Burundi rejects UN accusation of human rights abuses
Burundi’s ambassador to Geneva, Rénovat Tabu, has rejected findings from a UN commission that allege serious ongoing human rights abuses in the country.
In a briefing to the UN Human Rights Council, president of the commission of inquiry on Burundi, Doudou Diène, said human rights violations have been ongoing since May 2018 when a referendum approved constitutional changes that could allow President Pierre Nkurunziza to rule until 2034.
Burundi rejects rights abuse allegations
According to the briefing delivered by Doudou Diène to the UN, “the situation in Burundi remains a cause for concern.”
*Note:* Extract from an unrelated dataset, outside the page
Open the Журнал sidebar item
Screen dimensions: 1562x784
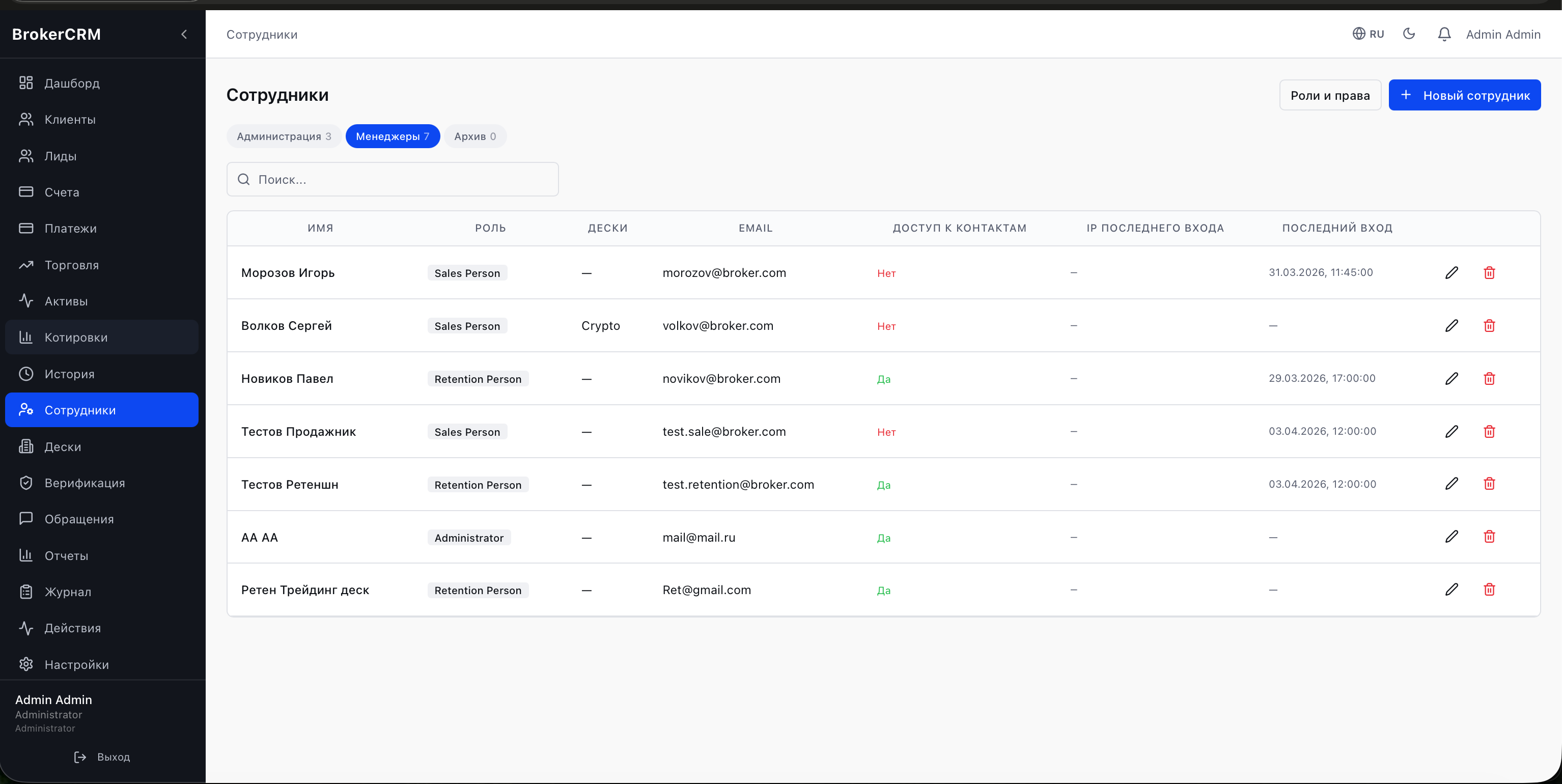(x=67, y=592)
“Men and women are victims of numerous and frequent human rights violations, simply for exercising their democratic rights when protesting against the third mandate of President Nkurunziza, refusing to adhere to the ruling party, opposing the revision of the Constitution, for being a member of an opposition party or being close to one of those persons,” he said.
However, Burundi’s ambassador to Geneva, Rénovat Tabu, dismissed the findings in a statement released by local media, calling the allegations “lies from far away”.
Burundi descended into political chaos in April 2015 when Pierre Nkurunziza announced he would run for a third term as president. Following a spate of human rights violations and targeted killings, Burundi’s government averted civil war but the rights abuses continue, according to multiple investigations conducted by rights groups.
InMay 2018, Burundi voted 70% in favour of constitutional changes that extend presidential term limits from five to seven years and effectively allow President Piere Nkurunziza to run in the country’s next two presidential elections, potentially extending his rule until 2034.